Is this the Jerry Springer Show?
Know what I truly hate? When you buy a nice pair of thigh high boots, tan, to go with the two black pair you have. Then you decide that one of the black pair has to go so you toss the entire box. Only to realize after you’ve moved, you threw away the WRONG PAIR. Luckily I got those tan boots at 75% off, but that’s not the point. I can’t find a pair like that now. The heels are too pointy or too chunky. These were just right. *SOB*. I do know I want to get one straw hat and a pair of brown/tan boots. Probably not thigh high again *sob* but something shorter. I like to dress for comfort not glamour and since I walk a lot now I need comfy shoes. Guess I’ll wait til the end of the season AGAIN!!! I see the advertisements for those “gauchos” again. OMG am I having 70s and 80s flashbacks. You see, they look great on those people in the magazines and tv commercials but they so do not look good on ME. Why is that? I don’t get it. I would love to wear them but they are just not conducive to my shape. Or my shape is not conducive for gauchos? Yea I think that’s right.

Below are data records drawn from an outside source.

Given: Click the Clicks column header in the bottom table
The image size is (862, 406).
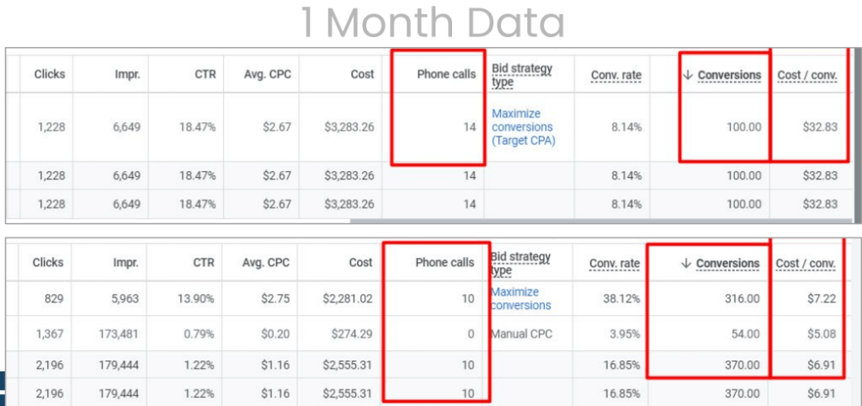Looking at the screenshot, I should coord(48,262).
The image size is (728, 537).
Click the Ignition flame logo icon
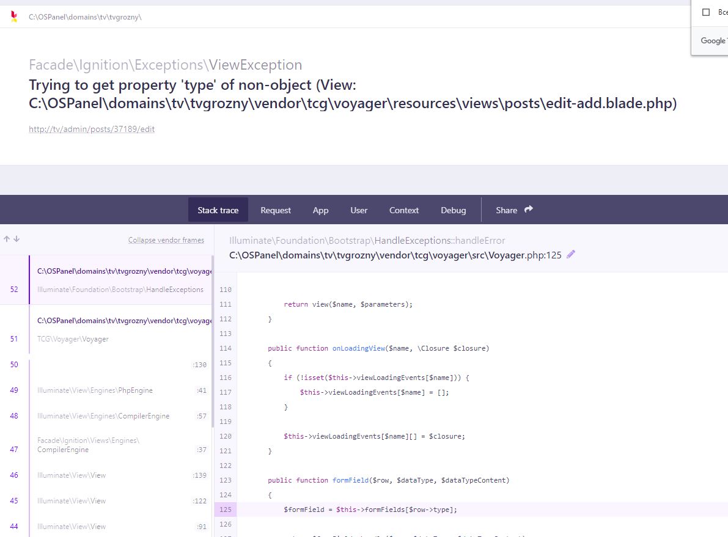click(12, 16)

Maybe I just have a major problem. Because I apparently see having children as something totally different from what others think having children means. That’s why I don’t have children. Perhaps that’s selfish but I don’t want to give up my freedom. I don’t want to have to mold someone into a good or bad person and have to instill my good and bad points into someone else who will take those good or bad traits and expand upon them with their own individuality and good/bad traits. I can barely take care of myself AND my dog. One of the reasons why I own snakes is that they are very easy to take care of. No muss no fuss. No training, no teaching, no punishing. Just feeding and cleaning and handling. Hoping they don’t take a chunk out of my finger because I handled their food and now I smell like food. Here was my scenario. Now I don’t think that people who have children should never go out without them for 18 years. I do think parents should have their own time. My problem with this though lies with parents who RARELY see their children. I can understand that divorcing and not having your kids that parent is kind of thrown into singlehood again. That now the parent has free time, goes out a lot, eats out so doesn’t worry about taking care of the house or keeping a stocked refrigerator. My problem lies when that parent who only sees their child/children twice a month or so and has to pawn said children off on babysitters so that person can go out for whatever reason. I also have a problem with someone deciding they want a “date” night, when they have someone else’s children, as in a sleepover. And >>>I<<< am the person that is designated babysitter. Now mind you, this other child’s mother is not expecting someone else’s sister to babysit her kid. And I will not be responsible if something happens. Hence my attitude when I said “you want me to watch my niece AND her friend?” I don’t think so. Out of all the days and nights, at the last minute they decide on a date night when it is my niece’s birthday and they are having a sleepover. I just don’t get the mindset. I seriously don’t. I’m really trying not to have issues here. But something is not working. I guess I just have a sour taste from the first time I got here. No amount of Orbitz gum is going to clean my dirty mouth haha!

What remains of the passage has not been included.